Mathys Ltd Bettlach
- Company type: Subsidiary
- Industry: Medical Technology
- Founded: 1946; 80 years ago
- Headquarters: Bettlach, canton of Solothurn, Switzerland
- Number of locations: 10
- Key people: Dr Benjamin Reinmann (CEO)
- Products: Joint replacement, biomaterial, sports medicine
- Revenue: 116 million Swiss Francs (2016)
- Number of employees: 562 (12/2016)
- Parent: Enovis
- Website: www.mathysmedical.com

= Mathys Medical =

Swiss medical technology company

Mathys Ltd Bettlach (formerly Mathys Medical), is a Swiss family business with headquarters in Bettlach, Switzerland. The company develops, produces and distributes implants for artificial joint replacement in the areas of hip, knee and shoulder as well as biomaterials for surgical treatment of bone defects (bone grafting) With an innovative implant for ACL healing, the family company also gained ground in the area of sport orthopaedics at the beginning of 2013.

Mathys employs over 560 workers, including in its ten subsidiaries Australia, Austria, Belgium, France, Germany, Italy, Japan, the Netherlands, New Zealand, Switzerland. With more than 30 local marketing partners, Mathys is represented all over the world.

Until 2021, the company was in possession of the families Mathys and Marzo. In June 2021, the company was acquired by ENOVIS, by the time of the acquisition still branded as DJOglobal, a subsidiary of Colfax Corp.’s.

==History==

Robert Mathys Senior founded his company in 1946, specializing in the development and production of machines, equipment and components of special stainless and acid-resistant steels.

In 1958, his way crosses the one of Prof. Dr. Maurice E. Mueller. Mathys begins to develop and produce implants and instruments for bone surgery and orthopaedics. Starting 1960, the first products for bone fracture treatment were merchandised after the guidelines of the Arbeitsgemeinschaft für Osteosynthesefragen (Association for the Study of Internal Fixation, AO/ASIF) under the name Synthes.

In 1963, the development of the first hip replacement begins; between 1967 and 1988, implants from Mathys are sold under the name Protek. In the 70s, the second generation is starting to be active in research and development and enters the family business.

In 1980, the independent non-profit organisation Dr. h.c. Robert Mathys Foundation is founded as a research institute and service laboratory.

In 1988, Sulzer Orthopaedics is taking over Protek; therefore Mathys develops and produces for Sulzer until 1996.

In the years 1996 and 1997, Mathys enters the market and sells his products for the first time under its own name Mathys Orthopaedics.

The family company acquires the German Keramed in 2002 and becomes the only orthopaedic producer worldwide developing and manufacturing its own ceramic. Until today, the Mathys ceramics production site is located in the German Moersdorf/Thueringen.

In 2003, Mathys consigns its osteosynthesis division to at that time Synthes-Stratec and focuses from now on exclusively on orthopaedics.
On November 1, 2003, today’s Mathys Ltd Bettlach is founded, build-up and expansion of its subsidiaries abroad starts.
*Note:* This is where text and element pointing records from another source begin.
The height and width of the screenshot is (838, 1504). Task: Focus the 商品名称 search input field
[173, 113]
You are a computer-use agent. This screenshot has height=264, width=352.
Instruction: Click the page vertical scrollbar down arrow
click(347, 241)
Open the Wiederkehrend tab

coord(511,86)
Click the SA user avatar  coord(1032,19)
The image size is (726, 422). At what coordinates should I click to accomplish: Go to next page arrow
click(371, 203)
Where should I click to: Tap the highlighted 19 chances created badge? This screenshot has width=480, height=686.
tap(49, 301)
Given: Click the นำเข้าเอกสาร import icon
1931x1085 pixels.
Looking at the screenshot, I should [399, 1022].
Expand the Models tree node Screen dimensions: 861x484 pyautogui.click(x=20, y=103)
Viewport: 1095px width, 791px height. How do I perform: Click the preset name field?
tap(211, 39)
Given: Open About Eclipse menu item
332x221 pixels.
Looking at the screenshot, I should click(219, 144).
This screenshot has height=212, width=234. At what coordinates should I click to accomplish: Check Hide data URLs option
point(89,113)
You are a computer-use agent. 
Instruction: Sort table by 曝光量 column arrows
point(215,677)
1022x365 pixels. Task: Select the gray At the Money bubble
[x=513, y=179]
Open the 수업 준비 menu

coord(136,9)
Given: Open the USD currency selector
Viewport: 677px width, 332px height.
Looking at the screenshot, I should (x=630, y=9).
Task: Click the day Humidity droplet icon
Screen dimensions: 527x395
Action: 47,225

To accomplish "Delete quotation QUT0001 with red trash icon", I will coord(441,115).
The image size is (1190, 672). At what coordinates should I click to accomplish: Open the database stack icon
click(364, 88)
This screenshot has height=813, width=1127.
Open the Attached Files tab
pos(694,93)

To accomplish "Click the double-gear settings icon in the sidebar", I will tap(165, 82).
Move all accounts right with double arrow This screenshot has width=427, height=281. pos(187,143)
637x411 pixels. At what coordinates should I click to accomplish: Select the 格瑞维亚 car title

With Livio Marzo as member of the board of directors, the third generation is entering the family business in 2008. In this year, a strategic alliance with the Italian Lima Lto-Pty is agreed upon.

In 2009, Mathys expands to Asia and opens offices in Shanghai, Hong Kong as well as Japan. In spite of the worldwide economic crisis, 47 new employees are hired in the first semester of 2009.

In 2012, enters the sports orthopaedics market

On January 31, 2013, a street is named after the company's founder Robert Mathys Senior: The Headquarters of the orthopaedic producer is now located at the Robert Mathys Strasse in Bettlach.

In 2014, Roger Mathys is elected to the Board of Directors as the second member of the 3rd generation.

In 2016, the subsidiary Italy is founded.

In 2021, the company was acquired by ENOVIS, by the time of the acquisition still branded as DJOglobal, a subsidiary of Colfax Corp.’s.

==Products==

Mathys Ltd Bettlach is concentrating exclusively on the development, production and distribution of products for artificial joint replacement. The main production site is Bettlach, Switzerland. Other production is in (Mörsdorf, Thuringia, Germany. The company’s performance includes as of now implants for hip, knee, and shoulder, as well as biomaterial and products for sports medicine:
In 2009, Mathys developed under the lead of a research group of the two Bernese hospitals Sonnenhof AG Bern and Inselspital a new method to treatment a newly ruptured anterior cruciate ligament. The implant named Ligamys allows in the ideal case a biological self healing and the preservation of an anterior cruciate ligament.